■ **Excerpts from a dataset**
*-*-*

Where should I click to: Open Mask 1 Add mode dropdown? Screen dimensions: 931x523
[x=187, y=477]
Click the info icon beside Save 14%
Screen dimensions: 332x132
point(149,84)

*-*-*

■ **Problem requirements**
Go through the records and copy each one exactly.

■ **Worked solution**
Where should I click to: Open Mask 1 Add mode dropdown? Screen dimensions: 931x523
[x=187, y=477]
Click the info icon beside Save 14%
Screen dimensions: 332x132
point(149,84)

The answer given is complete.